Tebo & Lebo Ndala
Tebo and Lebo Ndala are qualified chefs, food stylists, sports nutritionists, owners of a catering company, cookbook authors and – as you may have gathered from the photos – twins.
They grew up in Mamelodi in Pretoria East with their mom Elizabeth, grandmother Koko and two siblings, Dimpho and Kgomotso. They have always been close. ‘Annoyingly so,’ they say, laughing. ‘It was always us against our siblings.’
‘We competed for everything,’ Lebo says. ‘Who gets the remote first, who gets leftovers first…’ Tebo says. ‘Who is seen as the good child by my mom and grandmother,’ Lebo finishes the sentence.
Whereas their siblings preferred sports, Tebo and Lebo found their happy place in the kitchen. ‘Our mom loved to cook. We would watch her and ask if we could help,’ Tebo says. She would let them stir the pot and knead the bread.
They also have their hospitality studies teacher to thank for inspiring them. ‘Mrs Le Roux wasn’t just the cooking teacher,’ Lebo says. ‘The way she taught us and how she explained everything encouraged us to pursue cooking professionally.’
The two of them studied at a culinary school in Stellenbosch before they cut their teeth in the hospitality industry in Cape Town, and worked at the V&A Waterfront food market over weekends, making flatbreads for tourists.

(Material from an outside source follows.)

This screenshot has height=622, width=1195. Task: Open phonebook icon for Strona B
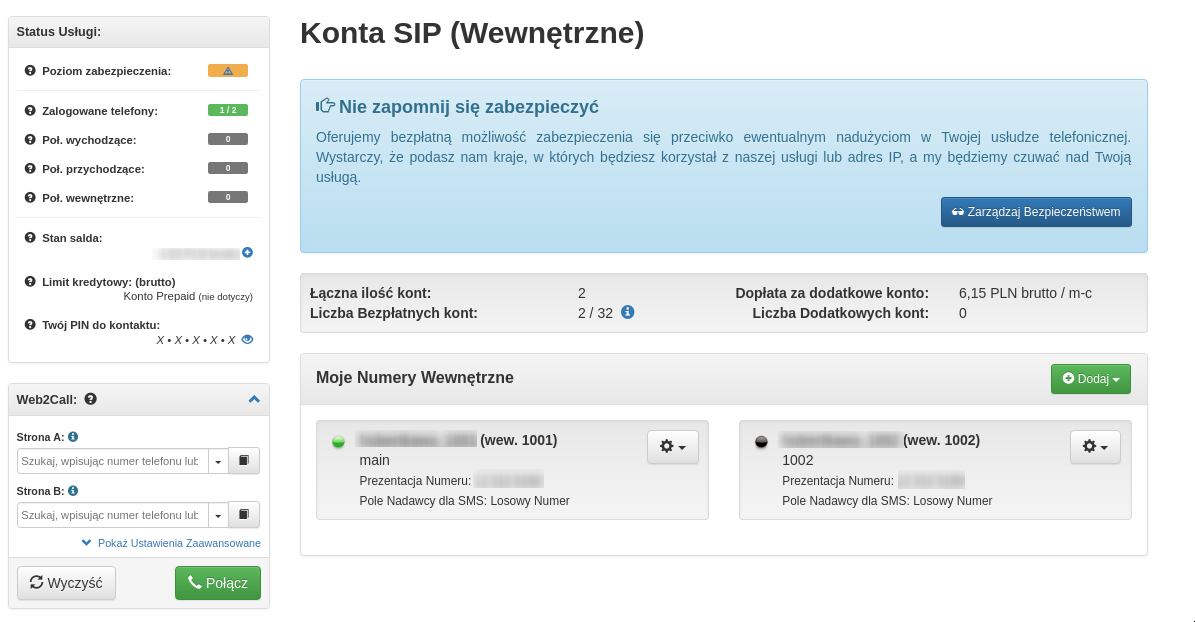(244, 515)
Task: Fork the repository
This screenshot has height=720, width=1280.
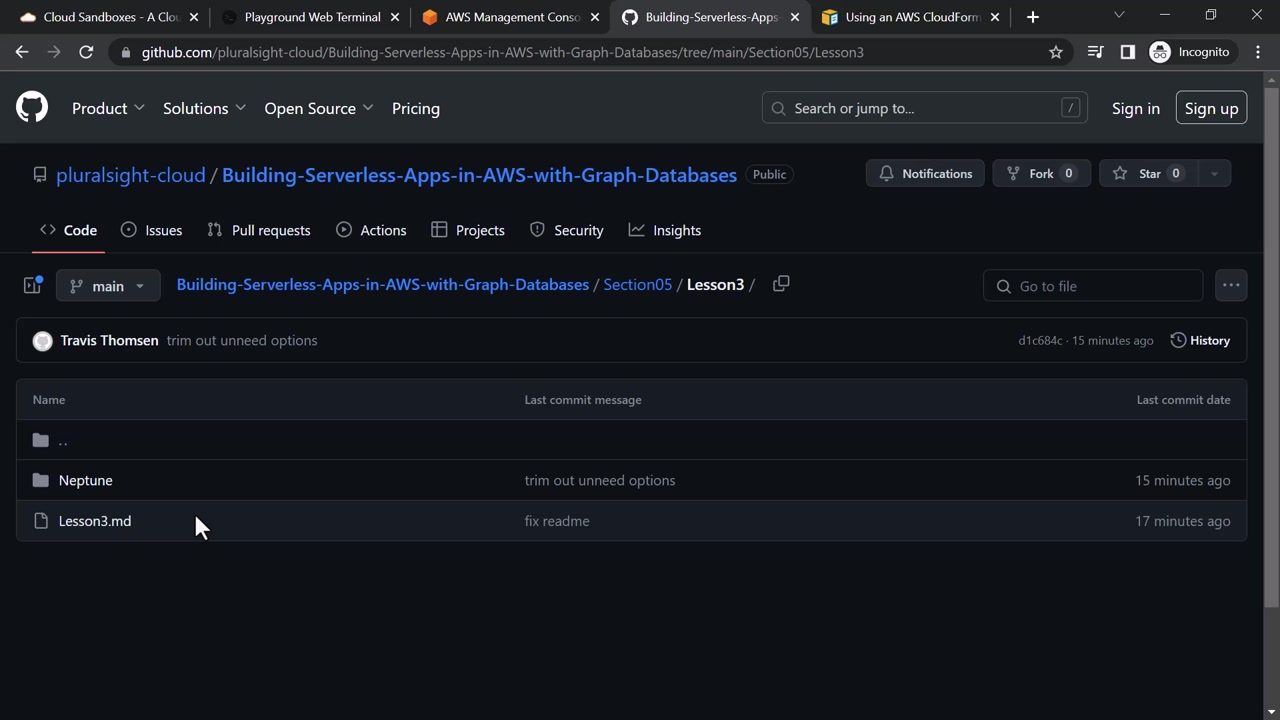Action: [1041, 174]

Then they moved to the United States for a few months and studied through the University of California, Los Angeles. ‘That’s when we discovered our love of travel,’ Tebo says. ‘We started saving up money and went to a few countries… Thailand, China, even Russia.’ They sampled the local cuisine and started taking notes and writing down recipes.
Back home, they began blogging and posting content on Tumblr. ‘And then one day, NB Publishers called and asked if we wanted to do a cookbook,’ Lebo says. ‘We never expected our scribblings to be turned into a book.’ And that’s how Food Stories: Our Favourite Recipes, With Love from the Twins came about.

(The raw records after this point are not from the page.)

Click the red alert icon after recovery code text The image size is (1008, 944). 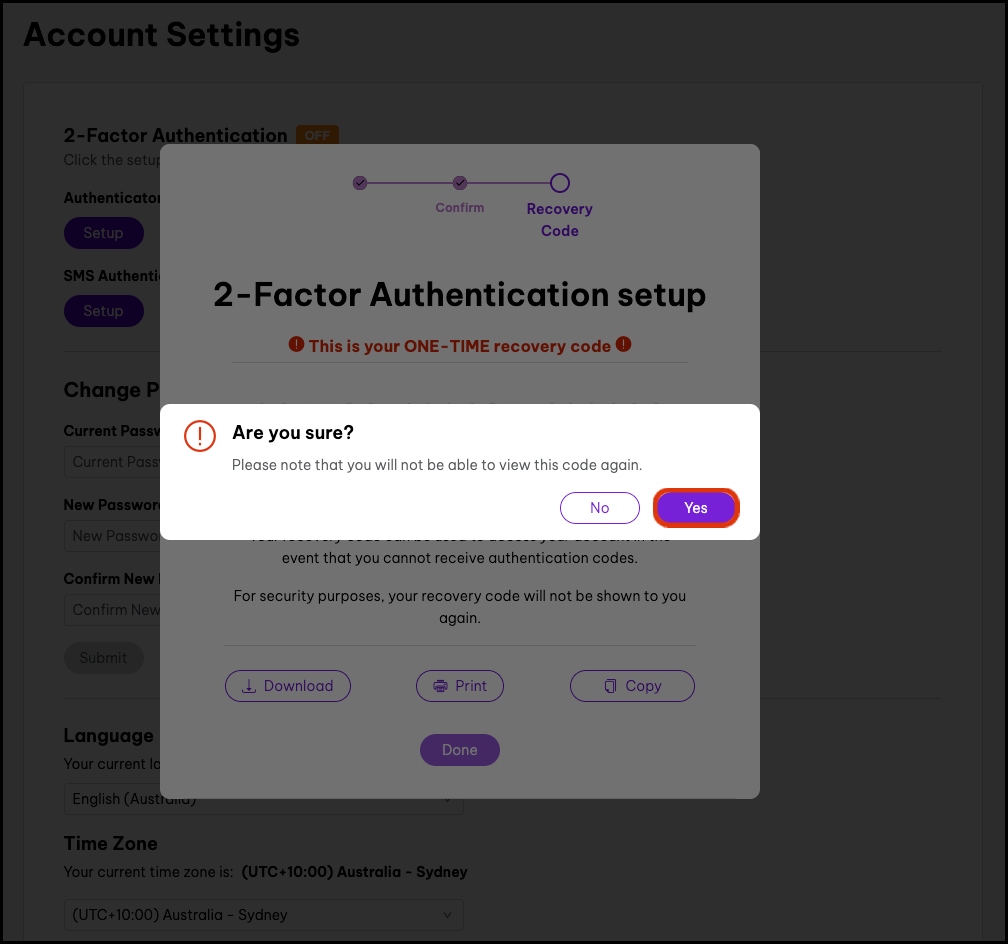(623, 345)
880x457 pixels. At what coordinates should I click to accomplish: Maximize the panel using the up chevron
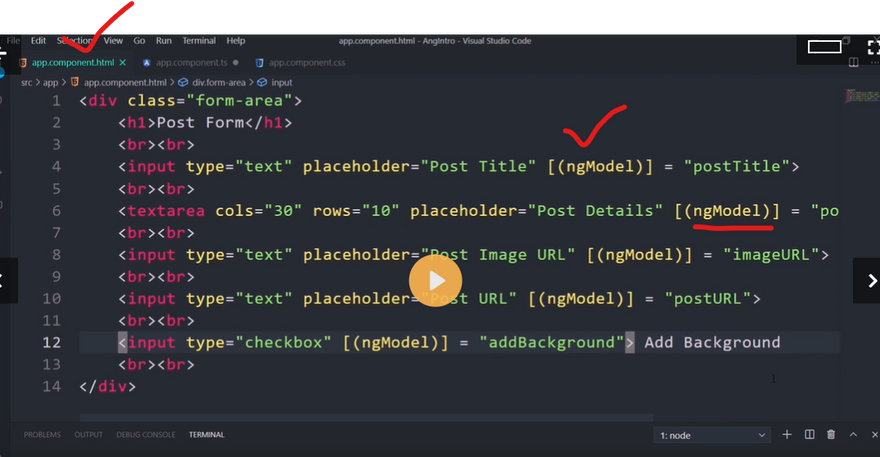pyautogui.click(x=853, y=434)
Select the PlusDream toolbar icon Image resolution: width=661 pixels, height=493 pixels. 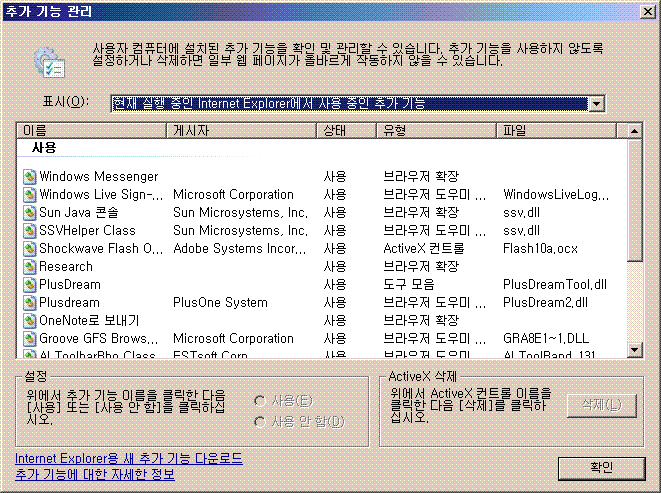[29, 285]
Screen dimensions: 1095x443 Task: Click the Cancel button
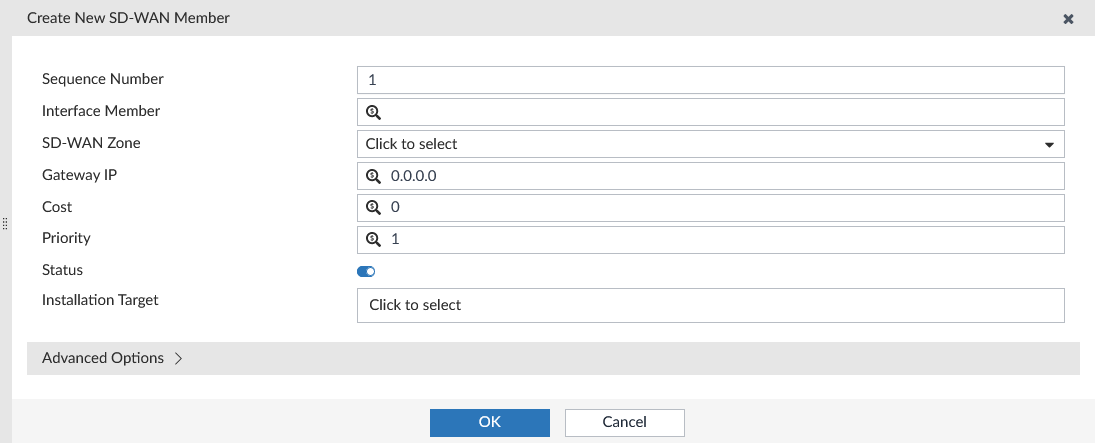(624, 422)
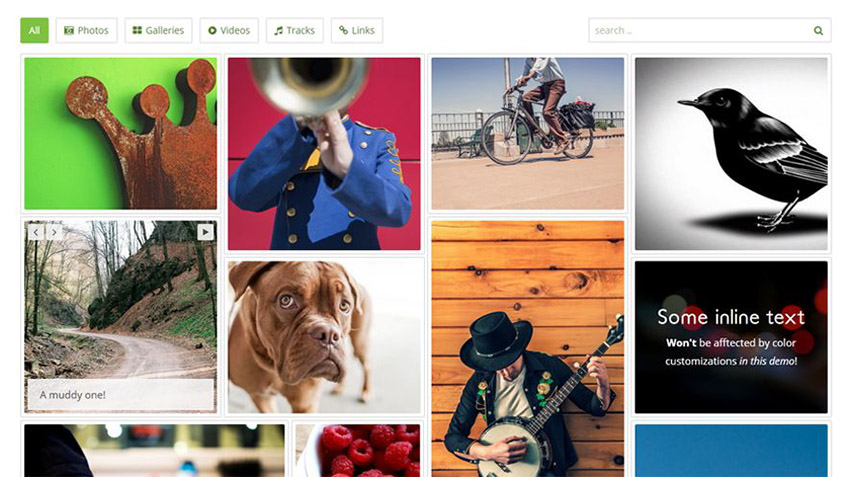
Task: Go to previous slide in forest gallery
Action: click(36, 233)
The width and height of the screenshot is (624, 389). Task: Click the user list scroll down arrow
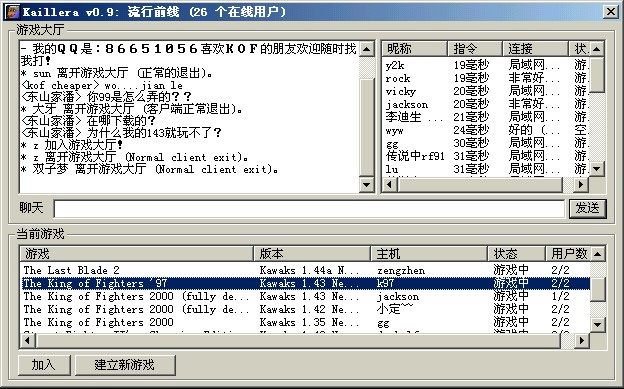597,169
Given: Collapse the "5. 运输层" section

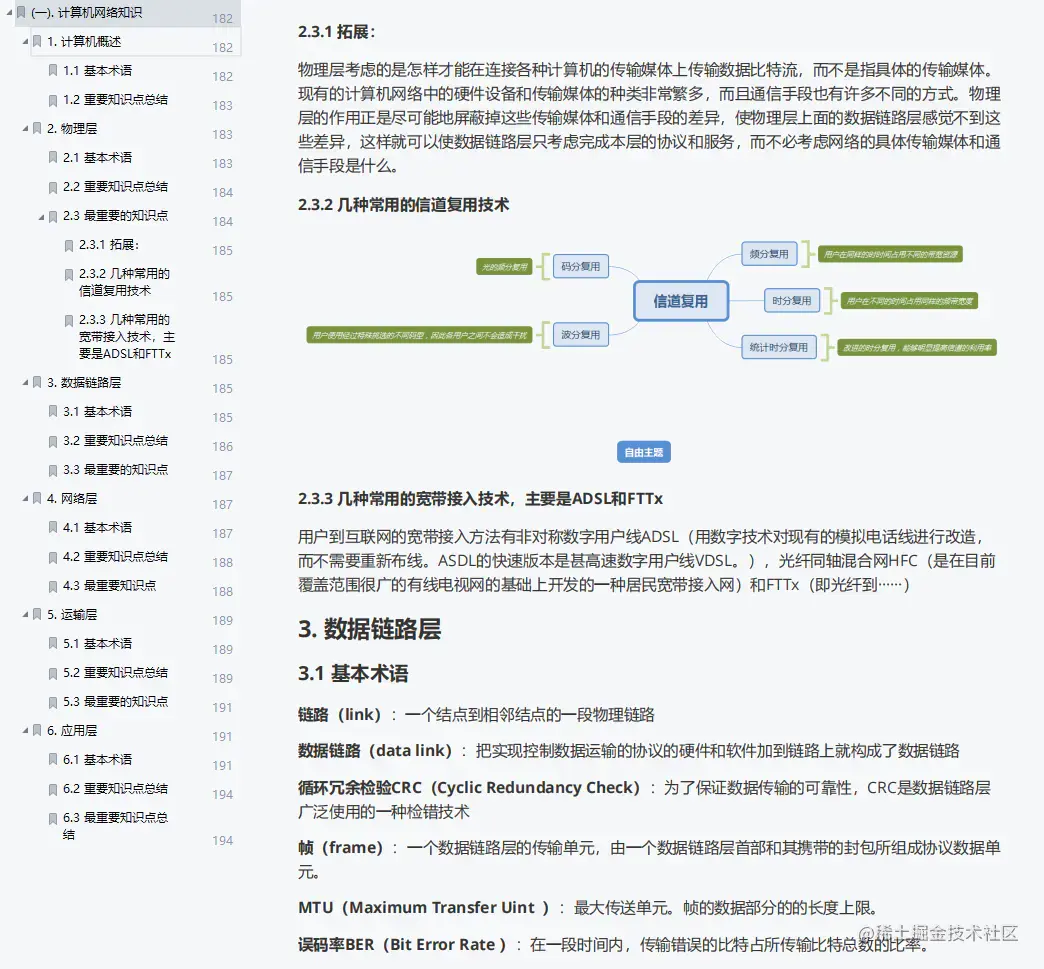Looking at the screenshot, I should (x=24, y=615).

Living together and working side by side running their catering company can make it hard for the sisters to strike out on their own. ‘We’re often treated like one person,’ Lebo says. She laughs. ‘Some of our friends don’t even call us by our names; they just call us “Twins”!’

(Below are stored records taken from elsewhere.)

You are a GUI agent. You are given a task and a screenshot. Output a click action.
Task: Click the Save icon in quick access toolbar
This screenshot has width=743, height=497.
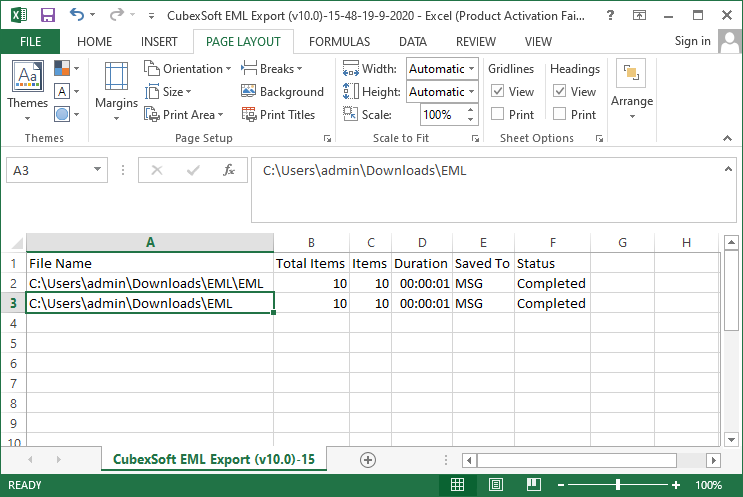[47, 15]
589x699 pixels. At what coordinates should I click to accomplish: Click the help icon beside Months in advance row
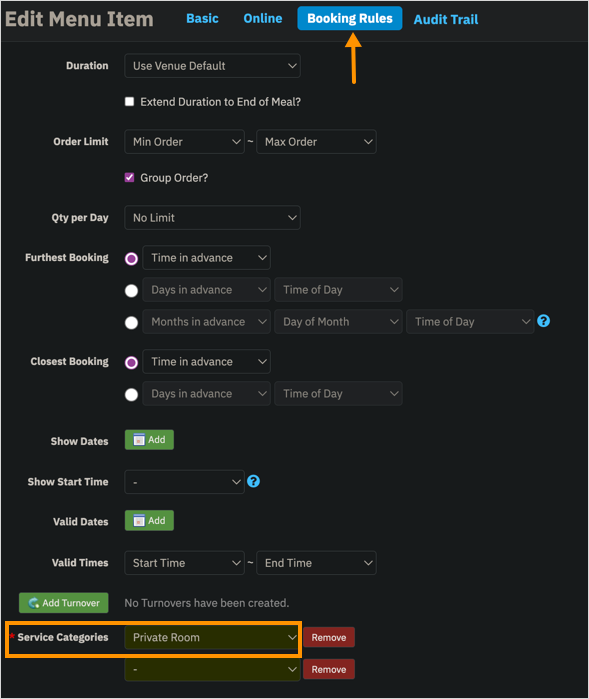pos(543,321)
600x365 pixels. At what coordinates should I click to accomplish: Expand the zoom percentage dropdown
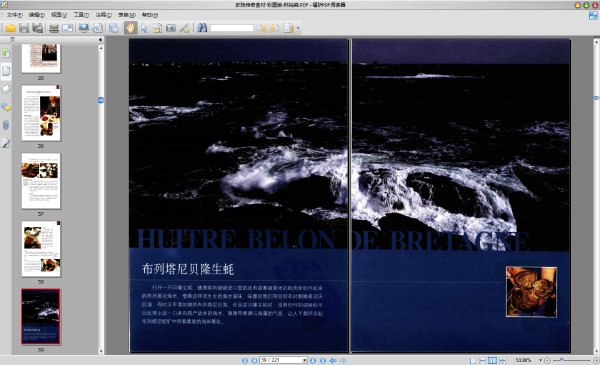click(540, 360)
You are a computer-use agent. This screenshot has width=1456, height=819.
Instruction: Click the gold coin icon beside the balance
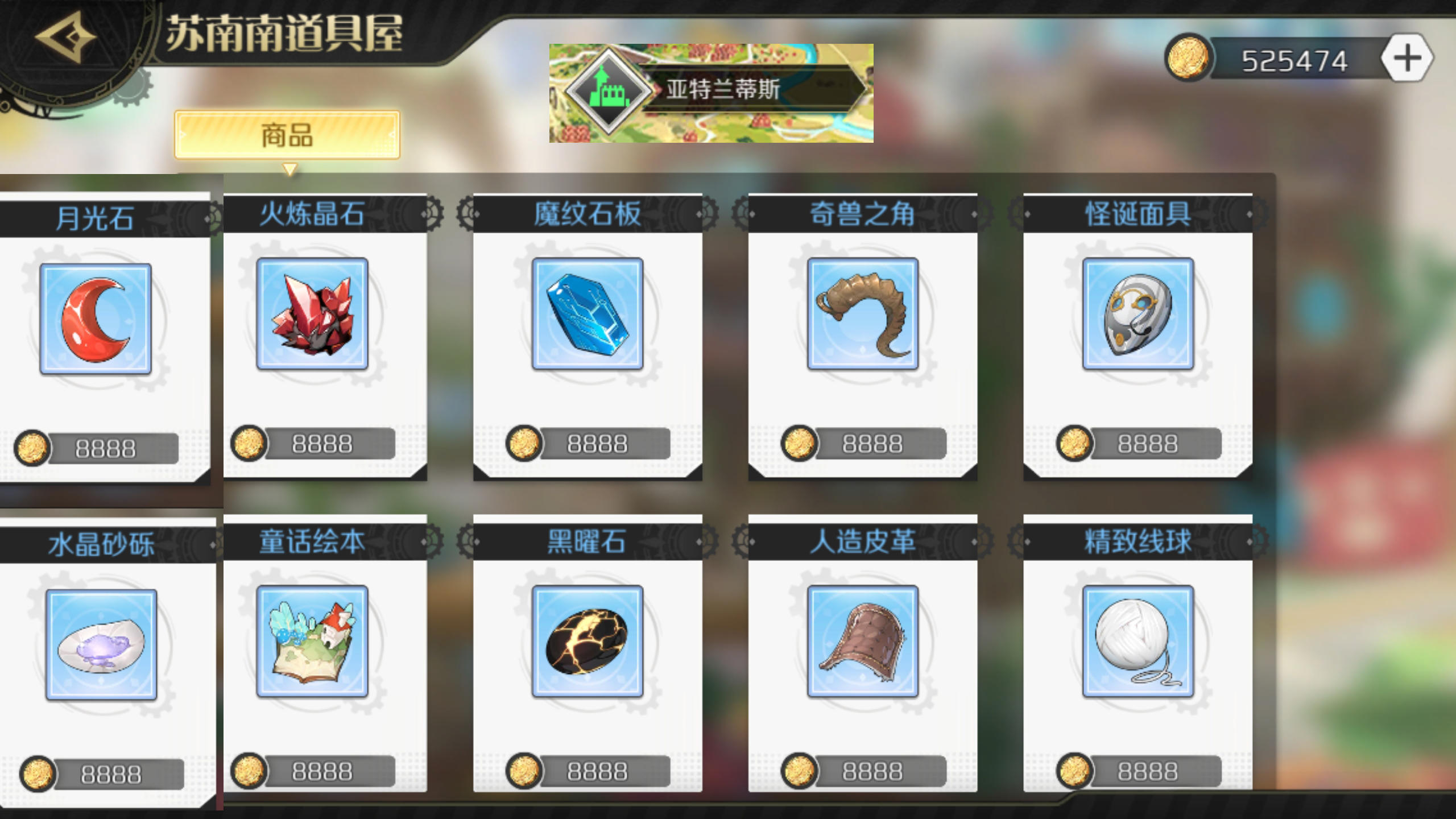click(x=1188, y=58)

So, how do you go about proving that you are your own person? ‘We’re still trying to figure it out,’ Lebo says.
They have no problem with spending so much time in each other’s company. ‘Even now that we’re grown-ups, all we want to do is hang out with each other – and that’s because we like the same stuff,’ Tebo says.
They love drinking coffee in beautiful places, going to bookshops, watching people... ‘We dream about vacations and food,’ Lebo says. ‘We’d rather stay at home and watch soccer than go out,’ Tebo adds. In a nutshell? ‘We’re just nerds and other girls our age don’t get us,’ Lebo says.
‘Even now that we’re grown-ups, all we want to do is hang out with each other.’